= TASK DETAILS =
Revise the items below by replacing "Viewport" with "Screen size" wherever it appears, leaving everything else the same, and leave out the pictures.

= EXTRACTED DATA =
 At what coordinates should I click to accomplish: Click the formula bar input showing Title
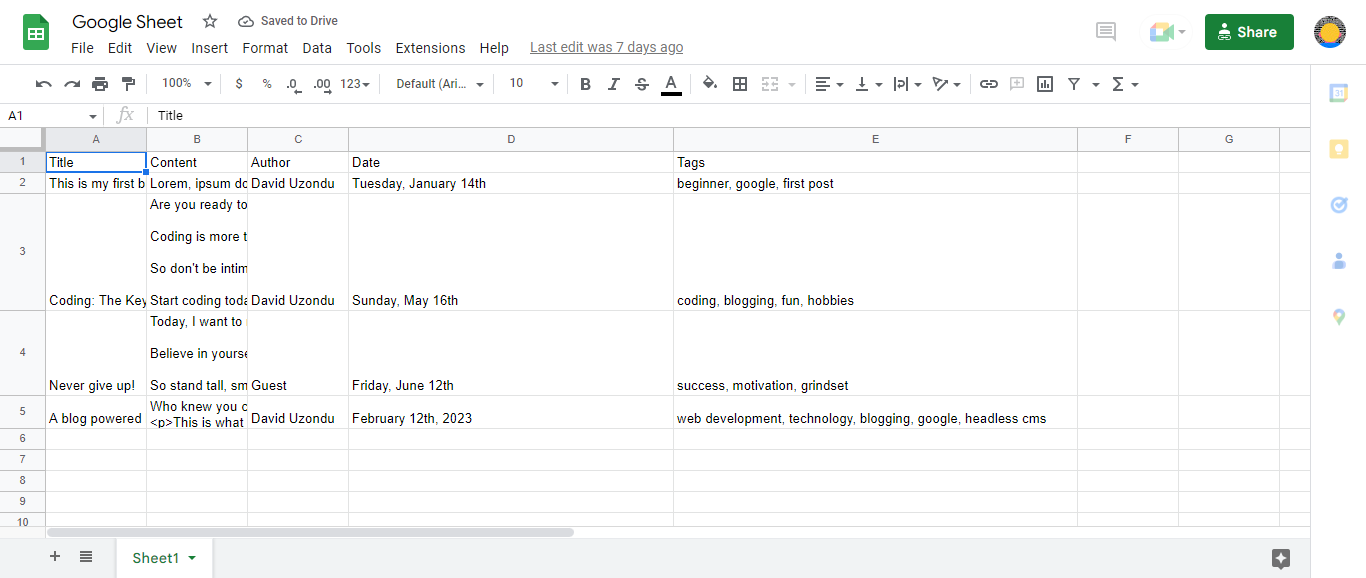click(600, 116)
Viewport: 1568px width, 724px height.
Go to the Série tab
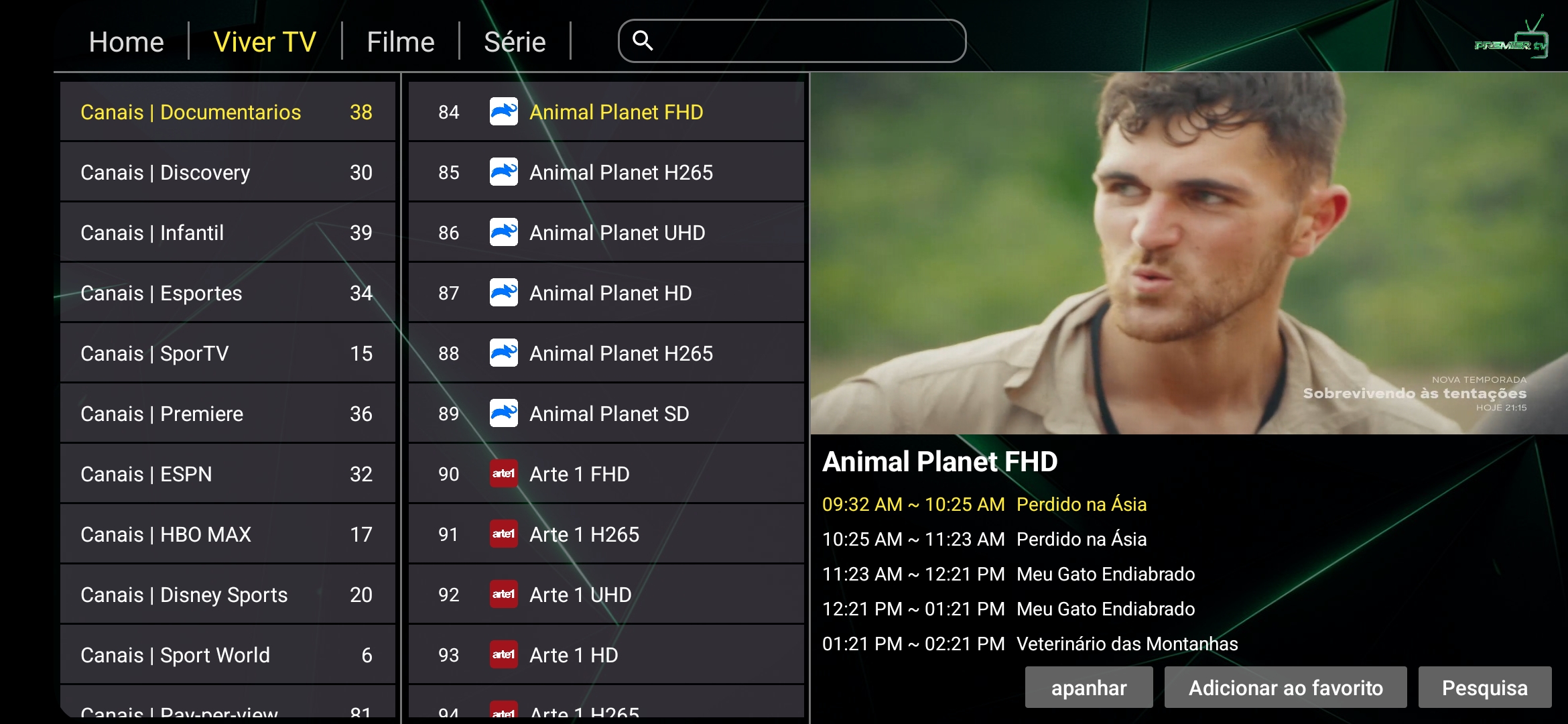[515, 42]
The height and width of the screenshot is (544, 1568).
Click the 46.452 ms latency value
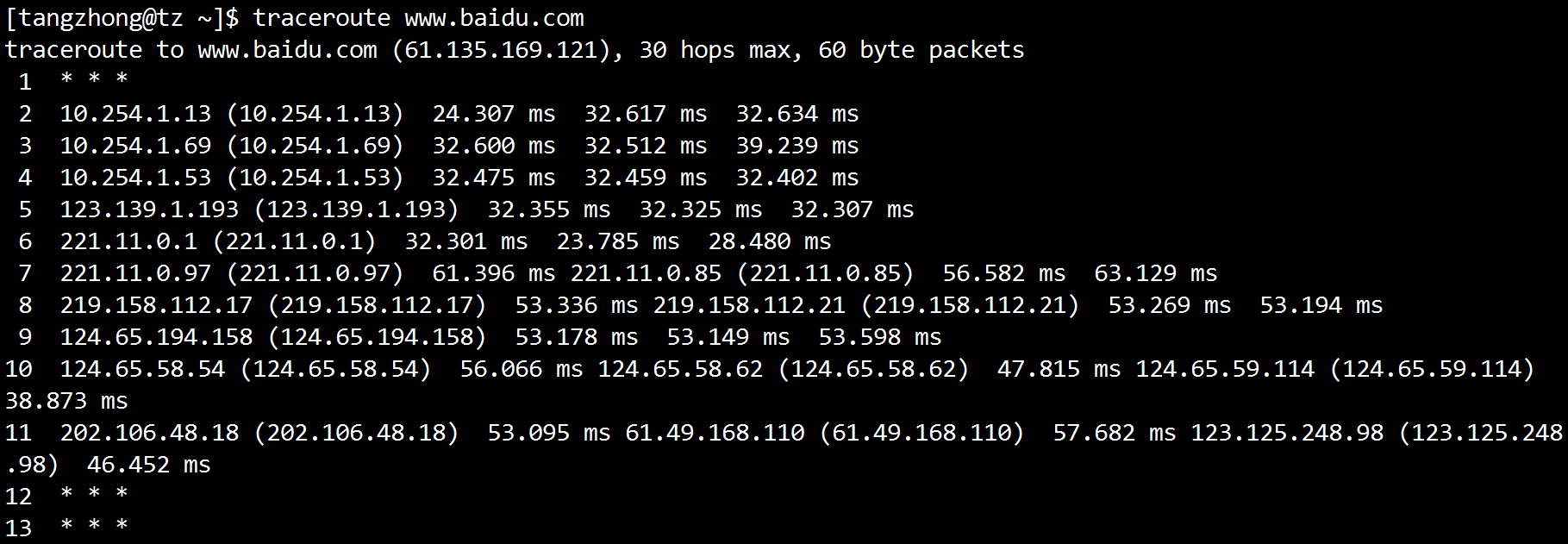click(x=149, y=465)
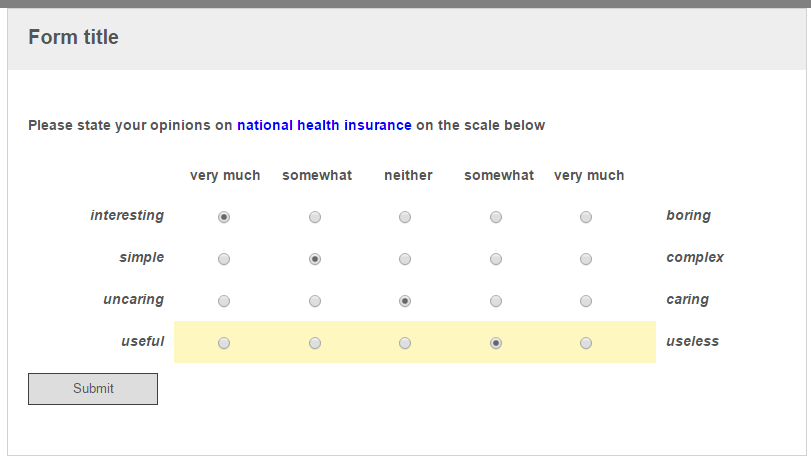Select 'very much' uncaring radio button
The height and width of the screenshot is (461, 811).
(x=224, y=301)
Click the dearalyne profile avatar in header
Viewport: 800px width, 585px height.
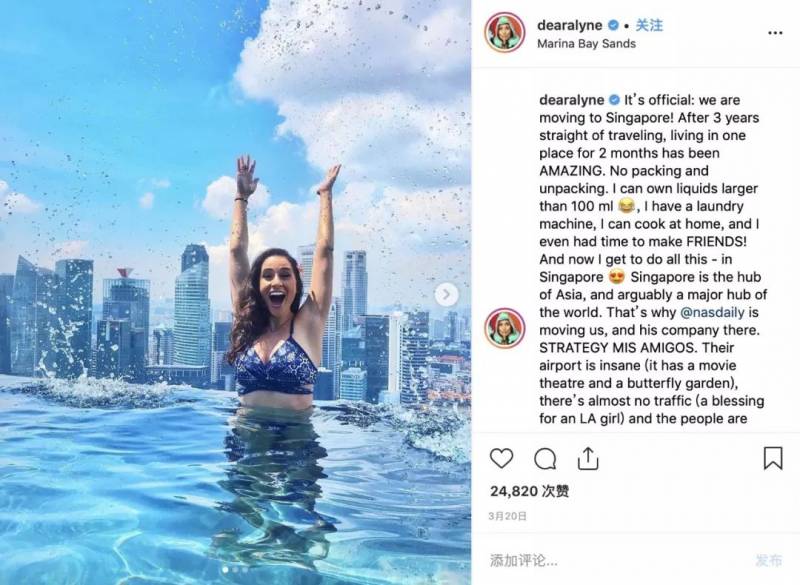pyautogui.click(x=505, y=33)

= TASK SOLUTION =
 At what coordinates should I click to accomplish: Click the formula bar input showing Title
click(600, 116)
Screen size: 1568px width, 724px height.
Go to the Série tab
[515, 42]
The height and width of the screenshot is (544, 1568).
Click the 46.452 ms latency value
click(x=149, y=465)
Select 'very much' uncaring radio button
The height and width of the screenshot is (461, 811).
(x=224, y=301)
Click the dearalyne profile avatar in header
Screen size: 800px width, 585px height.
pyautogui.click(x=505, y=33)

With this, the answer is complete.